## Assigned task
Filter the data below, keeping only lines that contain "resolution".

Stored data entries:
BEGIN

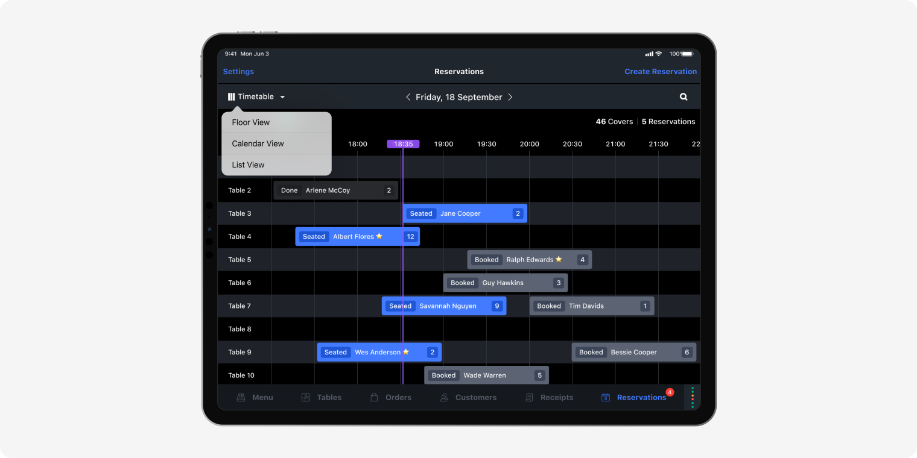
Task: Click the Reservations calendar icon
Action: [606, 398]
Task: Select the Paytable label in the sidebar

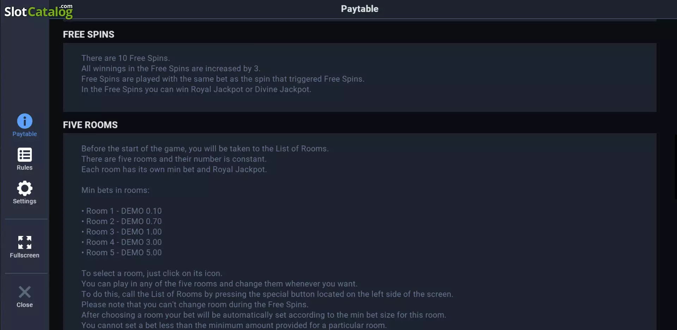Action: [x=25, y=134]
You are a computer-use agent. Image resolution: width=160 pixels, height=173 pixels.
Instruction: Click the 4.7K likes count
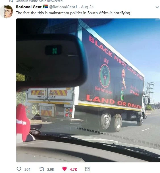click(x=73, y=169)
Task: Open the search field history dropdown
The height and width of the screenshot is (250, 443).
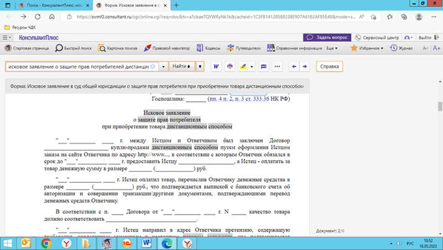Action: (164, 67)
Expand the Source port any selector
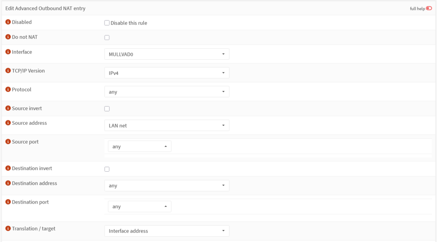 (140, 147)
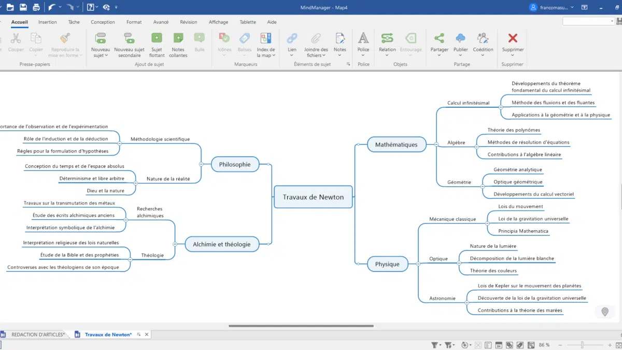This screenshot has height=350, width=622.
Task: Click the Nouveau sujet icon
Action: tap(101, 38)
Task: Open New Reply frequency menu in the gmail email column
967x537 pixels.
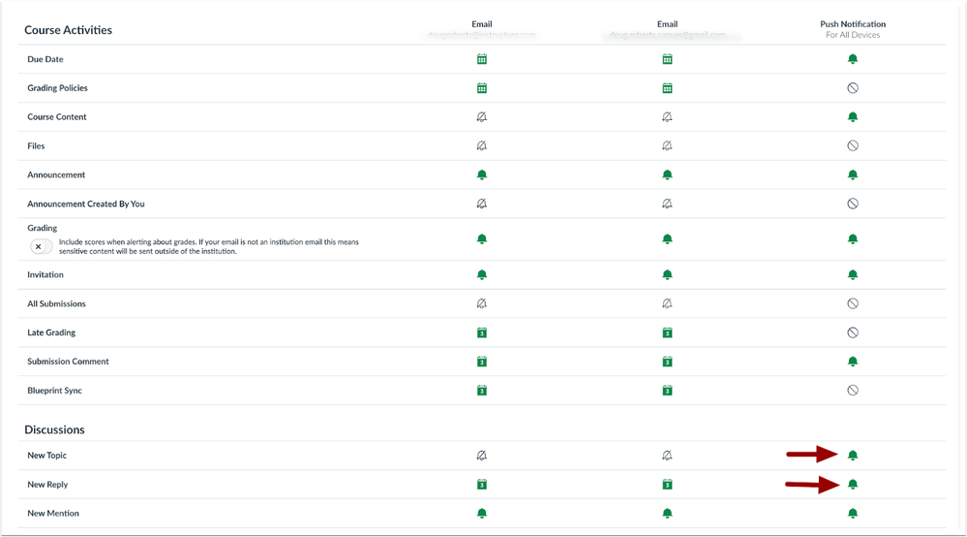Action: (x=667, y=485)
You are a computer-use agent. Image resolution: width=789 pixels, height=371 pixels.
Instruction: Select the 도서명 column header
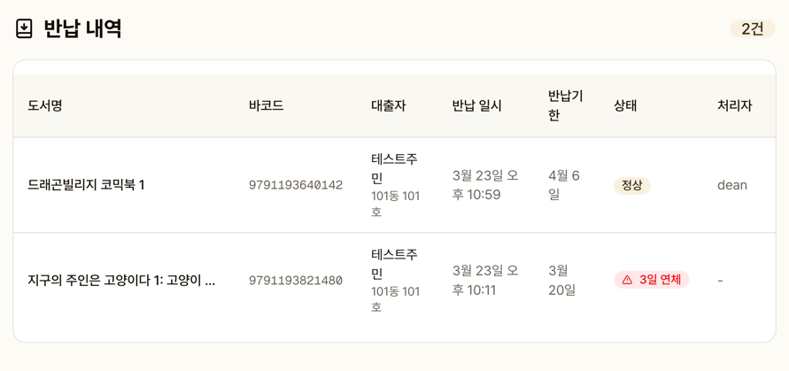(x=45, y=106)
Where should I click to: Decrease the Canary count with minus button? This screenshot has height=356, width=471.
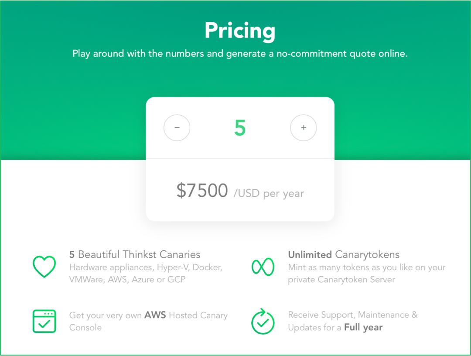177,128
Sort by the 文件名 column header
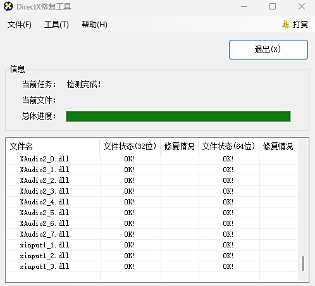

END

## Your response
You are a computer-use agent. Image resolution: width=160 pixels, height=173 pixels.
You are a computer-use agent. Image resolution: width=789 pixels, height=371 pixels.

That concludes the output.